## [About this exercise]
Every record must be repeated exactly; omit any pictures they contain.

## [Dataset]
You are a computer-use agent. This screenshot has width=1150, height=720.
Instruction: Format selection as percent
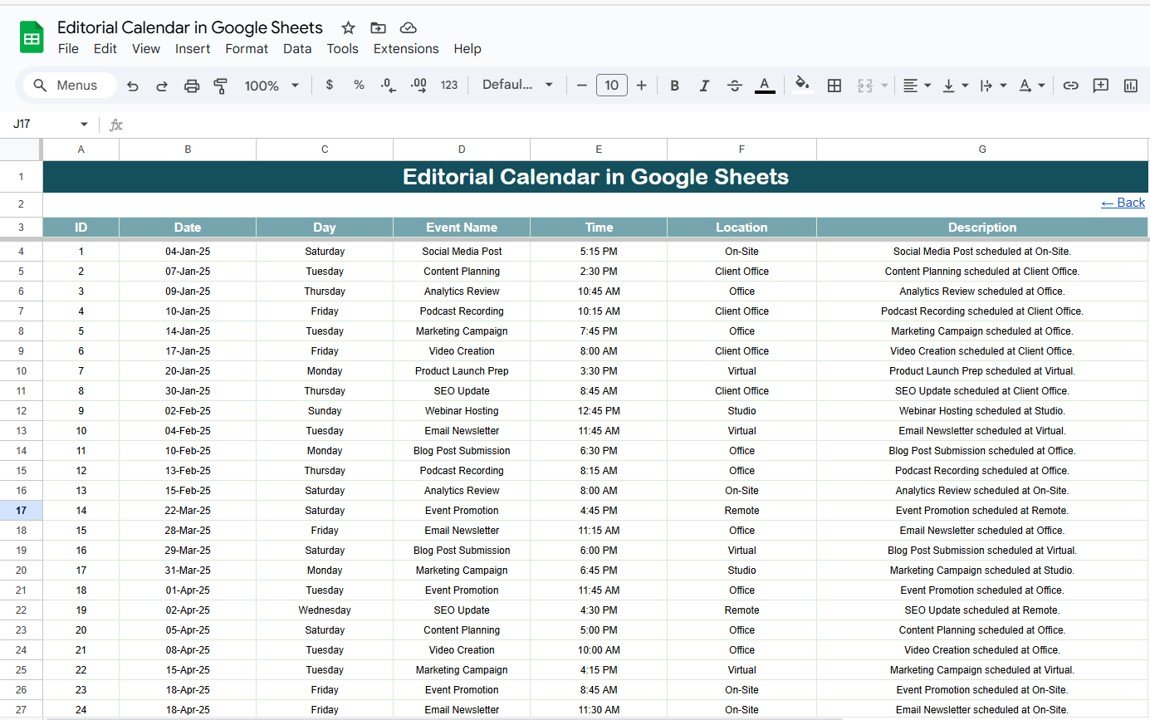(359, 86)
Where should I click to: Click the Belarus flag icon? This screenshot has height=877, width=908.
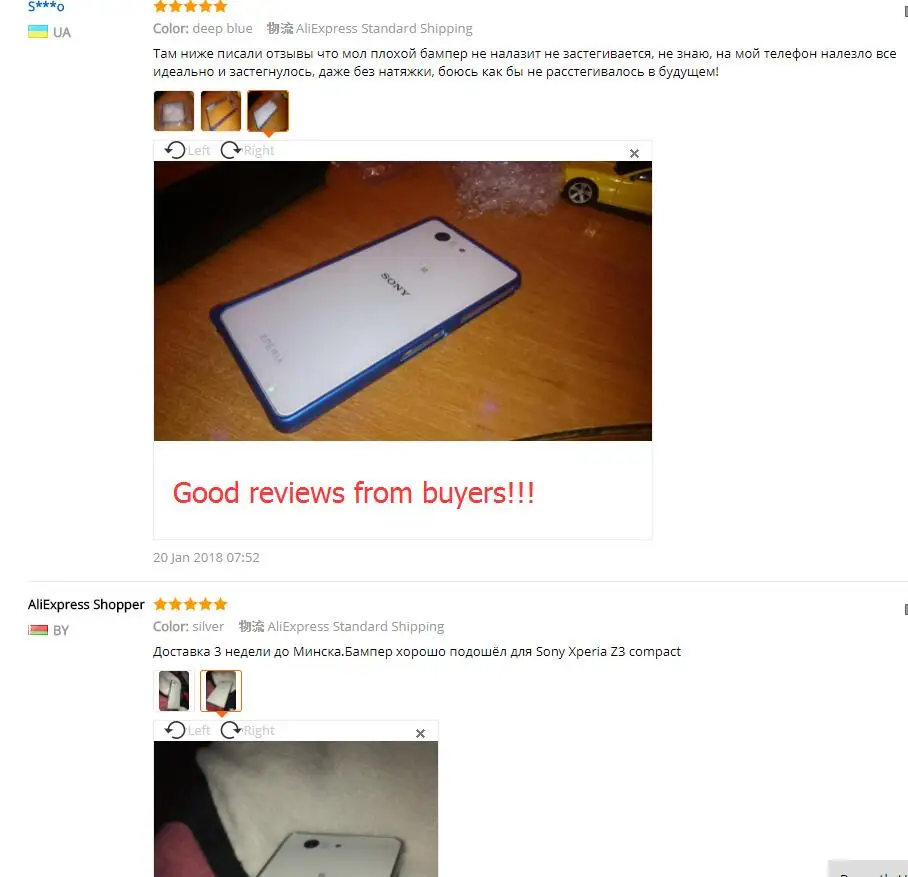tap(38, 630)
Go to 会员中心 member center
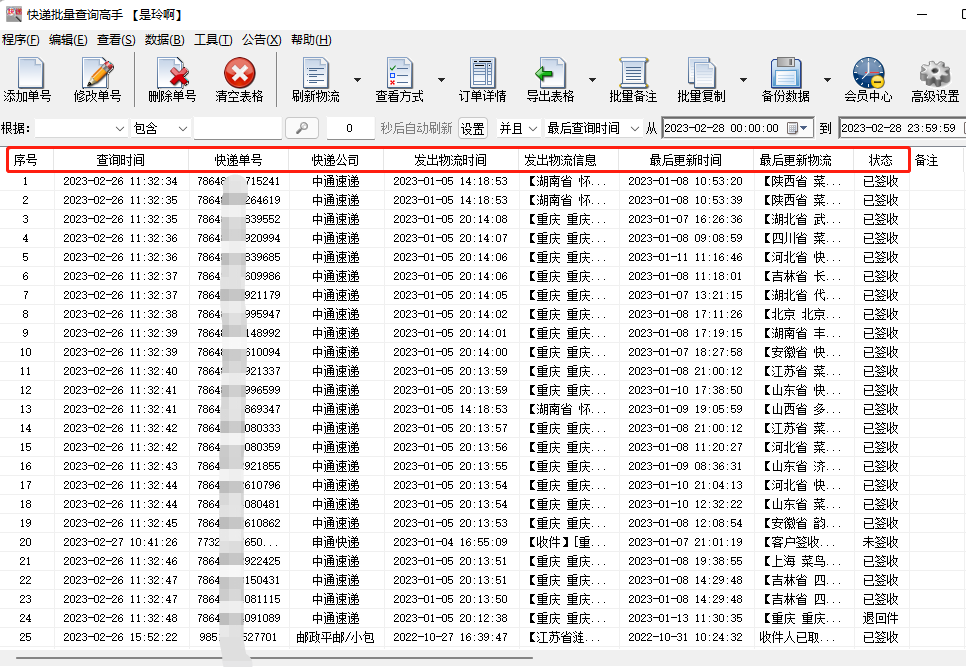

## [Reply]
You are a computer-use agent. This screenshot has width=1150, height=720.
Instruction: Format selection as percent
(359, 86)
Where should I click to: Click the Belarus flag icon? This screenshot has height=877, width=908.
tap(38, 630)
Go to 会员中心 member center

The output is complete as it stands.